Either, play with removing as much stuff as possible when you leave, and know that small loose items, and items that smell strongly of us will be the first things trashed…. flappy soft stuff will be the second….. and expect to improve this only by hit and miss so you WILL have more stuff *mullered* (grin).

OR drop back and confine the dog again. Break the habit. Try and put the habit, very early on in it forming, into the past…. not strongly form… The quicker you do it the quicker you will return to your little angel dog…..

Then retry freedom (if you must, dogs work better confined when we aren’t there all their lives really, but if you must feel freedom is necessary) in a few weeks time with the knowledge that a lot of stuff needs shifting before you can even think about it.
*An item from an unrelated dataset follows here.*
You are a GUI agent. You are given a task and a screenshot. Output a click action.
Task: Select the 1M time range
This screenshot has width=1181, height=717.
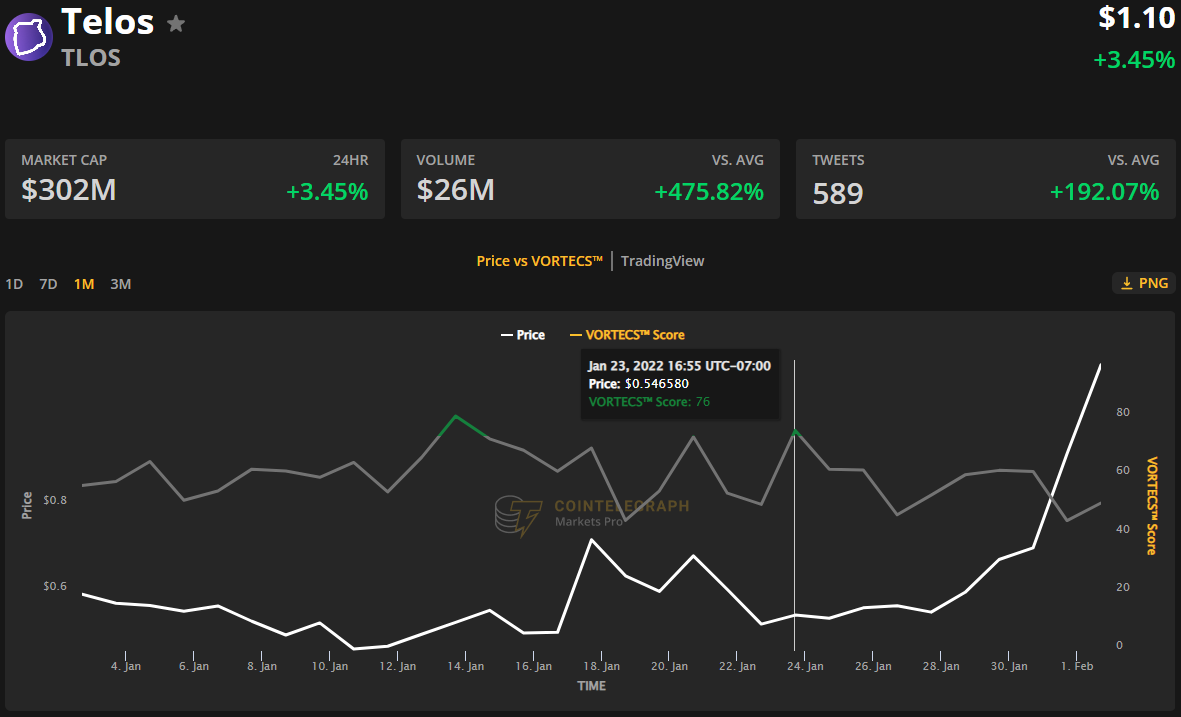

Leaving a million toys and games for the dog, personally speaking doesn’t teach it a tugga rag knotted rope is GOOD and your best scarf over the back of a chair is BAD… it basically gives free range to everything being fair game, but I get the idea of why people might think its offering the dog a positive solution. the best thing you can do is leave it with a toy that makes getting a treat out nearly impossible so by the time they HAVE they are KNACKERED and just want to crash out.

There is only one other positive thing I can say and it involves training… a swear word sometimes for people because it takes time and effort and consistancy but this is how you would tackle this. Personally I’d leave nothing for the dog toy wise in the new room hes been given freedom to. I’d make a huge fuss about getting ready to leave and go out…. but leave someone at home that is literally there to spy on the dog, be that upstairs listening for sounds of ripping, chewing etc or whatever but the ONLY WAY you can teach a dog what its doing is wrong is set it up… catch it.. and IMMEDIATELY tell it that what its doing is wrong. Immediately…. in the actual act. And the thing being if the dog believed you were *gone*, and settled for a good trash…. then you are *Harry Potter* because you suddenly appeared from nowhere…. AND made the rules of the game crystal clear to the dog…. a double win/win. But you know so few people do this…. they tend to either drop back the chewing oportunities, or they just continue to have stuff trashed till the dog is of an age it can’t be arsed anymore….

Once an item is fair game, either set the dog up multiple times and teach it its wrong… OR remove them from the dogs vacinity for a LONG time.

IF damage has started somewhere, say a door, or a bit of skirting board…. maybe a few lino squares…. prevent the dog getting access, even if you push something infront of it when you go out…. even if you move it away when you get back. STARTED damage is hugely enticing to a dog…. more so than an undamaged bit of skirting/cushion/carpet etc etc.